* _Work instruction_: From the first entry to the last, copy everything exactly except the pictures.

* _Data_:
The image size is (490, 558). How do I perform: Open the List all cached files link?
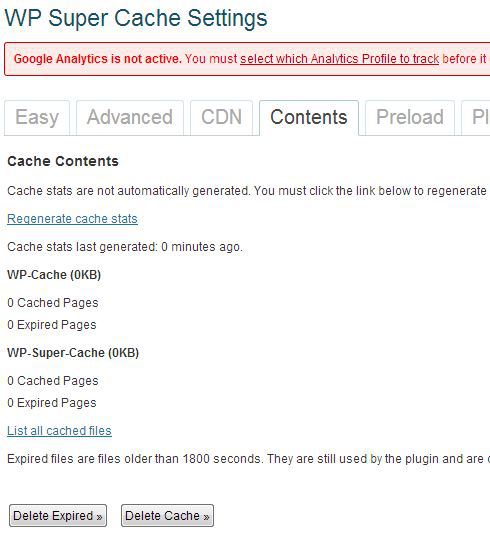pyautogui.click(x=59, y=431)
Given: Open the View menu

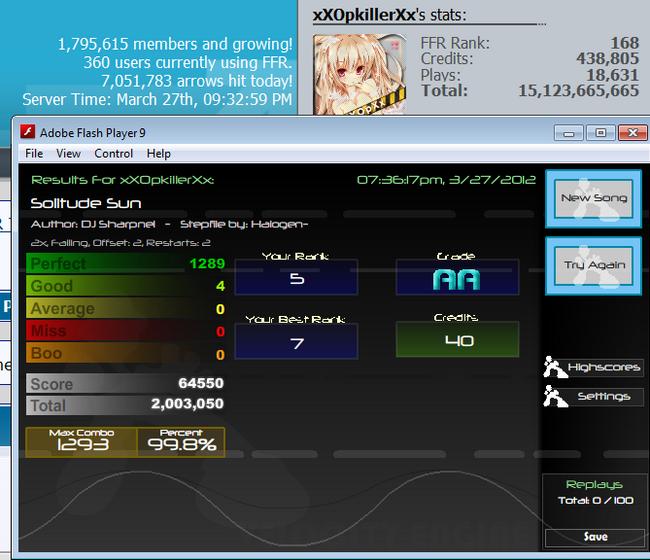Looking at the screenshot, I should (x=68, y=153).
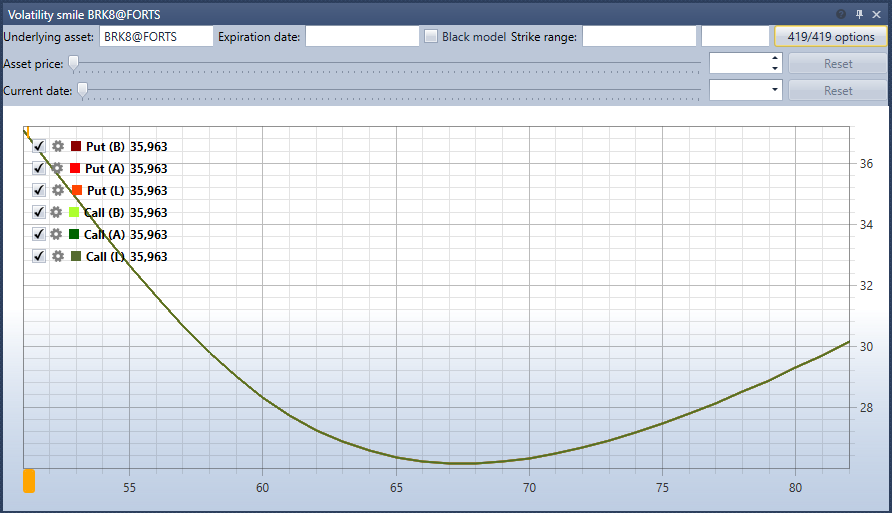Open the Current date dropdown arrow
This screenshot has height=513, width=892.
pyautogui.click(x=774, y=90)
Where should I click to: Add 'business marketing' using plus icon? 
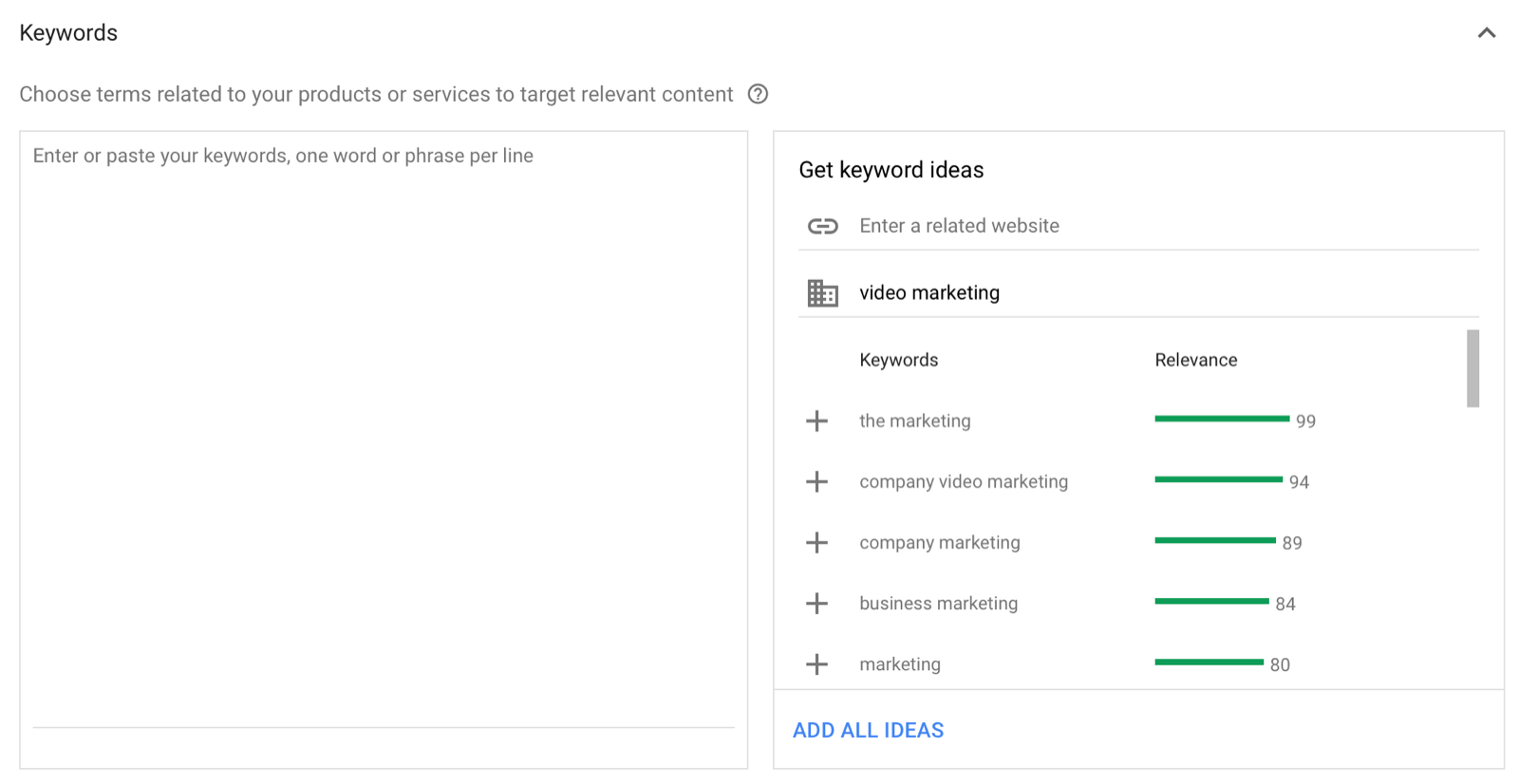(x=816, y=604)
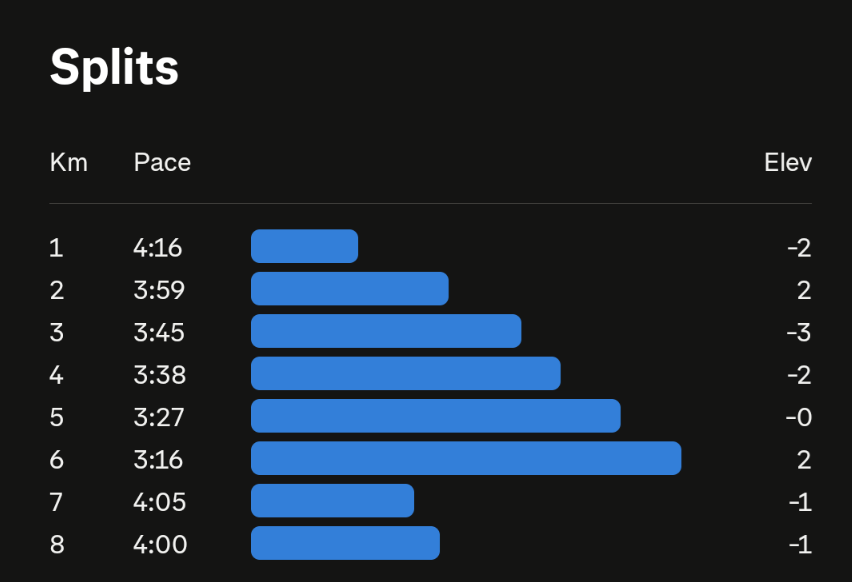Click the 4:16 pace value

(x=158, y=247)
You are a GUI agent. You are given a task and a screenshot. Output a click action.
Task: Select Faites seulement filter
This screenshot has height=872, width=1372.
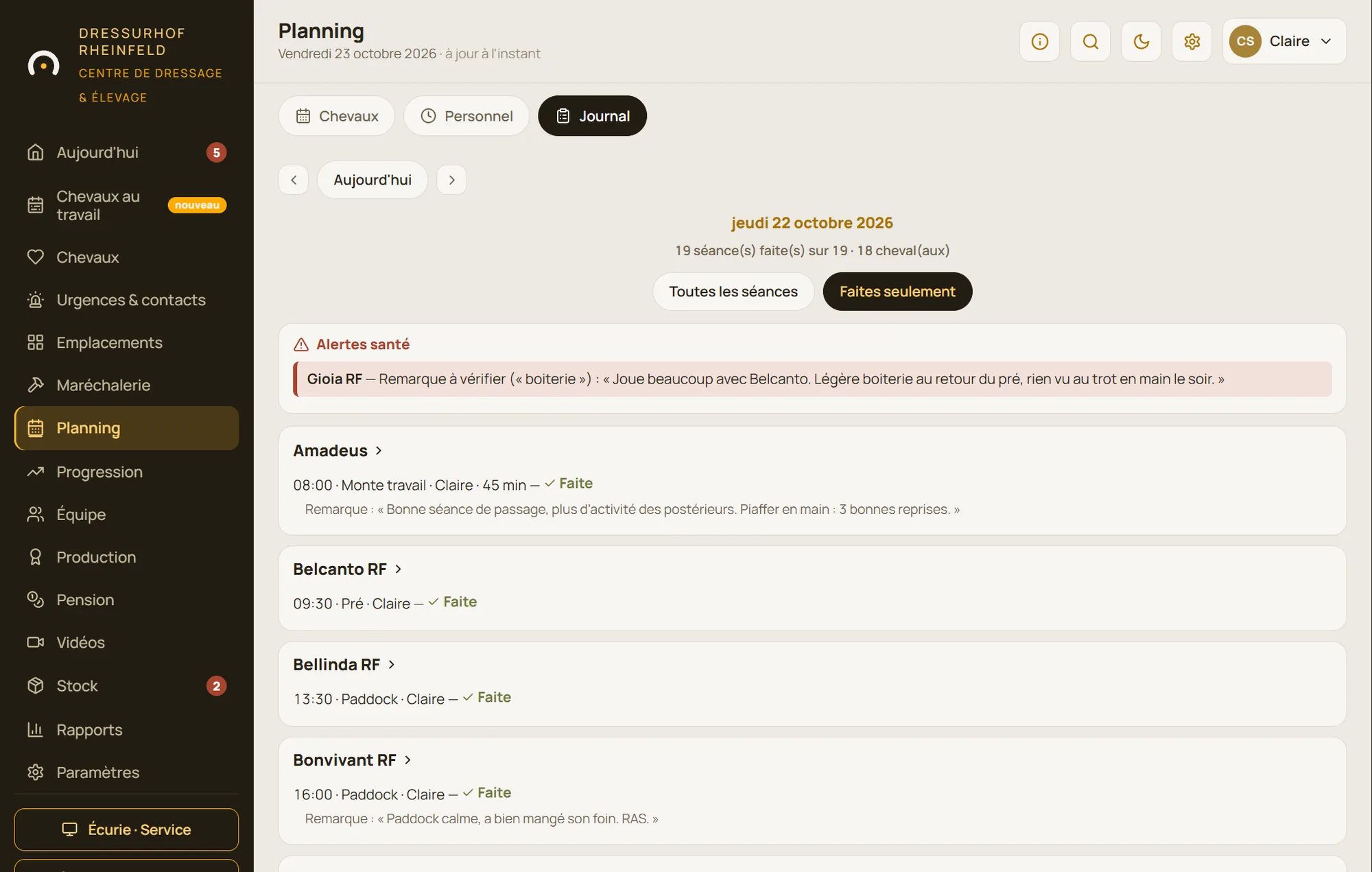[897, 292]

* _Written response_:
The image size is (490, 558). How do I perform: Open the List all cached files link?
pyautogui.click(x=59, y=431)
Given: Open the View menu

Looking at the screenshot, I should (x=68, y=153).
Open the Current date dropdown arrow
This screenshot has height=513, width=892.
pyautogui.click(x=774, y=90)
Where should I click to: Add 'business marketing' using plus icon? 
(x=816, y=604)
Click the 4:16 pace value

(x=158, y=247)
You are a GUI agent. You are given a task and a screenshot. Output a click action.
Task: Select Faites seulement filter
This screenshot has height=872, width=1372.
[897, 292]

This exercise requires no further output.